Work request:
The answer should be every line below, retyped exactly.

*** Opening of Records ***

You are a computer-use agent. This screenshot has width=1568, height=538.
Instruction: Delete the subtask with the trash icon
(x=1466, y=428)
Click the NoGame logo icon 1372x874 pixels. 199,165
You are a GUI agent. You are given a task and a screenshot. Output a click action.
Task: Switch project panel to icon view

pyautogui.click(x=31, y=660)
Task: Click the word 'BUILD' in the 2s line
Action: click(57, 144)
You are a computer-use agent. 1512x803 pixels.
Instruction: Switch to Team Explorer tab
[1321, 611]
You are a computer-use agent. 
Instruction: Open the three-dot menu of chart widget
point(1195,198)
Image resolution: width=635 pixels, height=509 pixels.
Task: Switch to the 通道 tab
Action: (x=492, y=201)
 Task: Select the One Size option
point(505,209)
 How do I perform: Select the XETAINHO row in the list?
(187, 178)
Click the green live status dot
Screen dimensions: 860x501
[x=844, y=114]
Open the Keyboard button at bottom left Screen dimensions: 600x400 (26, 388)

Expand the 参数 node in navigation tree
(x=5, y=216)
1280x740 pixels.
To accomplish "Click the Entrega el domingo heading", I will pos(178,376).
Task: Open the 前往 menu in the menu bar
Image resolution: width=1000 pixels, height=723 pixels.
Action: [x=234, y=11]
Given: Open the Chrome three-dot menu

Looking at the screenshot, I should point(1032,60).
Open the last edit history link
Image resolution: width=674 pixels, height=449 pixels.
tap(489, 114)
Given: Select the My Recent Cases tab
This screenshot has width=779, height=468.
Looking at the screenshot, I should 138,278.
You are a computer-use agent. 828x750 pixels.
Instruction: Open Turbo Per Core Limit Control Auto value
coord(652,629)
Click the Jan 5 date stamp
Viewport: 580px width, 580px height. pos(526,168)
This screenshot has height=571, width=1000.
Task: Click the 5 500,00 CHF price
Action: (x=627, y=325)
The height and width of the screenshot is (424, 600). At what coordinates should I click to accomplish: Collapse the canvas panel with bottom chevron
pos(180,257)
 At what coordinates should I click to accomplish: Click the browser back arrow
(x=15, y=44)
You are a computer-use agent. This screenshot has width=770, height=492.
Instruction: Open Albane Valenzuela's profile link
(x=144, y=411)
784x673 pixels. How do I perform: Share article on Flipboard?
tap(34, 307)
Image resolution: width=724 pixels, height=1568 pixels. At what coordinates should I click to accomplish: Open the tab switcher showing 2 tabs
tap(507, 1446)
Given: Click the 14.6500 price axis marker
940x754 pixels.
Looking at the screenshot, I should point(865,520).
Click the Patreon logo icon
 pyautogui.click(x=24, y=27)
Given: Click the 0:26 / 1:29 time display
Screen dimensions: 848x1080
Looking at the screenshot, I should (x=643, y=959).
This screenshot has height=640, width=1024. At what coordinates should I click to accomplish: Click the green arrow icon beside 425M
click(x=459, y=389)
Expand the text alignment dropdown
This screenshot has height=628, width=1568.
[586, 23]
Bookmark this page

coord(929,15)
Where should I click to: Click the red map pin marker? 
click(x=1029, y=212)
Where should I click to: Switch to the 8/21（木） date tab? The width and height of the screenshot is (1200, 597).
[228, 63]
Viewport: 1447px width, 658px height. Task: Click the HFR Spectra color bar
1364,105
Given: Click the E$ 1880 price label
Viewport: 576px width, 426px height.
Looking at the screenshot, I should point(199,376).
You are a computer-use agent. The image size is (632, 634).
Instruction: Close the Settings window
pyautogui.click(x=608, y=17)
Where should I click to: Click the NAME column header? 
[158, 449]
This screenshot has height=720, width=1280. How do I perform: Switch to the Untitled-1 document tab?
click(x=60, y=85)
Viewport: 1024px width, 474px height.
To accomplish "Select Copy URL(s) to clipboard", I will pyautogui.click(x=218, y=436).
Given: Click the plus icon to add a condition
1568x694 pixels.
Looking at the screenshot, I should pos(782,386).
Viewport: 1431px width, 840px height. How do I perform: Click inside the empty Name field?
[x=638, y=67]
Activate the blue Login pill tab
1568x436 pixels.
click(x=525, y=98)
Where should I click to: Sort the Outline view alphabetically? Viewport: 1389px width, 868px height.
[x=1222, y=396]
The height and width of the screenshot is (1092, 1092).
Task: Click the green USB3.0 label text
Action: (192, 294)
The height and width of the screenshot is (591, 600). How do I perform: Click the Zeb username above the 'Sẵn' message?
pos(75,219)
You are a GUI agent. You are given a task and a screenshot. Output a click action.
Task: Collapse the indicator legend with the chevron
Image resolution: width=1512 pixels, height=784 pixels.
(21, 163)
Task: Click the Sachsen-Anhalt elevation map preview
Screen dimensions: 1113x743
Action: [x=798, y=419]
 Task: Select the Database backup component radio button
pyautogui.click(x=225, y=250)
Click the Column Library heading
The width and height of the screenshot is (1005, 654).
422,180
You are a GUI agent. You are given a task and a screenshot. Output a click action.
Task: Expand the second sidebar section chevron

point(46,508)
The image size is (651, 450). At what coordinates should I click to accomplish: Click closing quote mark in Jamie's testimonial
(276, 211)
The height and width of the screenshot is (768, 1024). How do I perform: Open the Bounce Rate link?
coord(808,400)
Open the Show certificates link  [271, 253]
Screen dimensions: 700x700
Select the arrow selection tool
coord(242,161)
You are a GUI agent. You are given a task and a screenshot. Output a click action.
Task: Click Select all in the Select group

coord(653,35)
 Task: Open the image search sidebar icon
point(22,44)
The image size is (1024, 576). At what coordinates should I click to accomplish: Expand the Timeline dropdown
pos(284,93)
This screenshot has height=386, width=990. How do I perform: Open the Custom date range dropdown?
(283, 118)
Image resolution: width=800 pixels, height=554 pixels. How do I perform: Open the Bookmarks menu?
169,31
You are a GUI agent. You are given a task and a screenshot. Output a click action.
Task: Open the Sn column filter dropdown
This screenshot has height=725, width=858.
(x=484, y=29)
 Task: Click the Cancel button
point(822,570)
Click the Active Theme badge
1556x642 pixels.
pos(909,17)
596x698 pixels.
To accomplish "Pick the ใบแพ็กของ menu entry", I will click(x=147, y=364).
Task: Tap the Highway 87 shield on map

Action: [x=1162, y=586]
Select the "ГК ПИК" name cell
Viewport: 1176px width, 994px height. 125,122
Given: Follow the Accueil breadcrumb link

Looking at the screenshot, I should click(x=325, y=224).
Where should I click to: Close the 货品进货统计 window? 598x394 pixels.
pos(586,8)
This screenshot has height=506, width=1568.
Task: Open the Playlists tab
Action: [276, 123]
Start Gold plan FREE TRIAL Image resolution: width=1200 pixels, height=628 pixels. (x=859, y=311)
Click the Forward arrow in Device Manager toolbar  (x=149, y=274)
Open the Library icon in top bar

*** Close of Records ***

Your solution:
You are a computer-use agent. This screenshot has width=1568, height=538.
Instruction: Delete the subtask with the trash icon
(x=1466, y=428)
Click the NoGame logo icon 1372x874 pixels. 199,165
You are a GUI agent. You are given a task and a screenshot. Output a click action.
Task: Switch project panel to icon view

pyautogui.click(x=31, y=660)
Task: Click the word 'BUILD' in the 2s line
Action: click(57, 144)
You are a computer-use agent. 1512x803 pixels.
Instruction: Switch to Team Explorer tab
[1321, 611]
You are a computer-use agent. 
Instruction: Open the three-dot menu of chart widget
point(1195,198)
Image resolution: width=635 pixels, height=509 pixels.
Task: Switch to the 通道 tab
Action: (x=492, y=201)
 Task: Select the One Size option
point(505,209)
 How do I perform: Select the XETAINHO row in the list?
(187, 178)
Click the green live status dot
Screen dimensions: 860x501
[x=844, y=114]
Open the Keyboard button at bottom left Screen dimensions: 600x400 (26, 388)

Expand the 参数 node in navigation tree
(x=5, y=216)
1280x740 pixels.
To accomplish "Click the Entrega el domingo heading", I will pos(178,376).
Task: Open the 前往 menu in the menu bar
Image resolution: width=1000 pixels, height=723 pixels.
Action: [x=234, y=11]
Given: Open the Chrome three-dot menu

Looking at the screenshot, I should point(1032,60).
Open the last edit history link
Image resolution: width=674 pixels, height=449 pixels.
tap(489, 114)
Given: Select the My Recent Cases tab
This screenshot has width=779, height=468.
Looking at the screenshot, I should 138,278.
You are a computer-use agent. 828x750 pixels.
Instruction: Open Turbo Per Core Limit Control Auto value
coord(652,629)
Click the Jan 5 date stamp
Viewport: 580px width, 580px height. pos(526,168)
This screenshot has height=571, width=1000.
Task: Click the 5 500,00 CHF price
Action: (x=627, y=325)
The height and width of the screenshot is (424, 600). At what coordinates should I click to accomplish: Collapse the canvas panel with bottom chevron
pos(180,257)
 At what coordinates should I click to accomplish: Click the browser back arrow
(x=15, y=44)
You are a computer-use agent. This screenshot has width=770, height=492.
Instruction: Open Albane Valenzuela's profile link
(x=144, y=411)
784x673 pixels. How do I perform: Share article on Flipboard?
tap(34, 307)
Image resolution: width=724 pixels, height=1568 pixels. At what coordinates should I click to accomplish: Open the tab switcher showing 2 tabs
tap(507, 1446)
Given: Click the 14.6500 price axis marker
940x754 pixels.
Looking at the screenshot, I should point(865,520).
Click the Patreon logo icon
 pyautogui.click(x=24, y=27)
Given: Click the 0:26 / 1:29 time display
Screen dimensions: 848x1080
Looking at the screenshot, I should (x=643, y=959).
This screenshot has height=640, width=1024. At what coordinates should I click to accomplish: Click the green arrow icon beside 425M
click(x=459, y=389)
Expand the text alignment dropdown
This screenshot has height=628, width=1568.
[586, 23]
Bookmark this page

coord(929,15)
Where should I click to: Click the red map pin marker? 
click(x=1029, y=212)
Where should I click to: Switch to the 8/21（木） date tab? The width and height of the screenshot is (1200, 597).
[228, 63]
Viewport: 1447px width, 658px height. Task: Click the HFR Spectra color bar
1364,105
Given: Click the E$ 1880 price label
Viewport: 576px width, 426px height.
Looking at the screenshot, I should point(199,376).
You are a computer-use agent. The image size is (632, 634).
Instruction: Close the Settings window
pyautogui.click(x=608, y=17)
Where should I click to: Click the NAME column header? 
[158, 449]
This screenshot has height=720, width=1280. How do I perform: Switch to the Untitled-1 document tab?
click(x=60, y=85)
Viewport: 1024px width, 474px height.
To accomplish "Select Copy URL(s) to clipboard", I will pyautogui.click(x=218, y=436).
Given: Click the plus icon to add a condition
1568x694 pixels.
Looking at the screenshot, I should pos(782,386).
Viewport: 1431px width, 840px height. How do I perform: Click inside the empty Name field?
[x=638, y=67]
Activate the blue Login pill tab
1568x436 pixels.
click(x=525, y=98)
Where should I click to: Sort the Outline view alphabetically? Viewport: 1389px width, 868px height.
[x=1222, y=396]
The height and width of the screenshot is (1092, 1092).
Task: Click the green USB3.0 label text
Action: (192, 294)
The height and width of the screenshot is (591, 600). How do I perform: Click the Zeb username above the 'Sẵn' message?
pos(75,219)
You are a GUI agent. You are given a task and a screenshot. Output a click action.
Task: Collapse the indicator legend with the chevron
Image resolution: width=1512 pixels, height=784 pixels.
(21, 163)
Task: Click the Sachsen-Anhalt elevation map preview
Screen dimensions: 1113x743
Action: [x=798, y=419]
 Task: Select the Database backup component radio button
pyautogui.click(x=225, y=250)
Click the Column Library heading
The width and height of the screenshot is (1005, 654).
422,180
You are a GUI agent. You are given a task and a screenshot. Output a click action.
Task: Expand the second sidebar section chevron

point(46,508)
The image size is (651, 450). At what coordinates should I click to accomplish: Click closing quote mark in Jamie's testimonial
(276, 211)
The height and width of the screenshot is (768, 1024). How do I perform: Open the Bounce Rate link?
coord(808,400)
Open the Show certificates link  [271, 253]
Screen dimensions: 700x700
Select the arrow selection tool
coord(242,161)
You are a GUI agent. You are given a task and a screenshot. Output a click action.
Task: Click Select all in the Select group

coord(653,35)
 Task: Open the image search sidebar icon
point(22,44)
The image size is (1024, 576). At what coordinates should I click to accomplish: Expand the Timeline dropdown
pos(284,93)
This screenshot has height=386, width=990. How do I perform: Open the Custom date range dropdown?
(283, 118)
Image resolution: width=800 pixels, height=554 pixels. How do I perform: Open the Bookmarks menu?
169,31
You are a GUI agent. You are given a task and a screenshot. Output a click action.
Task: Open the Sn column filter dropdown
This screenshot has height=725, width=858.
(x=484, y=29)
 Task: Click the Cancel button
point(822,570)
Click the Active Theme badge
1556x642 pixels.
pos(909,17)
596x698 pixels.
To accomplish "Pick the ใบแพ็กของ menu entry", I will click(x=147, y=364).
Task: Tap the Highway 87 shield on map

Action: [x=1162, y=586]
Select the "ГК ПИК" name cell
Viewport: 1176px width, 994px height. 125,122
Given: Follow the Accueil breadcrumb link

Looking at the screenshot, I should click(x=325, y=224).
Where should I click to: Close the 货品进货统计 window? 598x394 pixels.
pos(586,8)
This screenshot has height=506, width=1568.
Task: Open the Playlists tab
Action: [276, 123]
Start Gold plan FREE TRIAL Image resolution: width=1200 pixels, height=628 pixels. (x=859, y=311)
Click the Forward arrow in Device Manager toolbar  (x=149, y=274)
Open the Library icon in top bar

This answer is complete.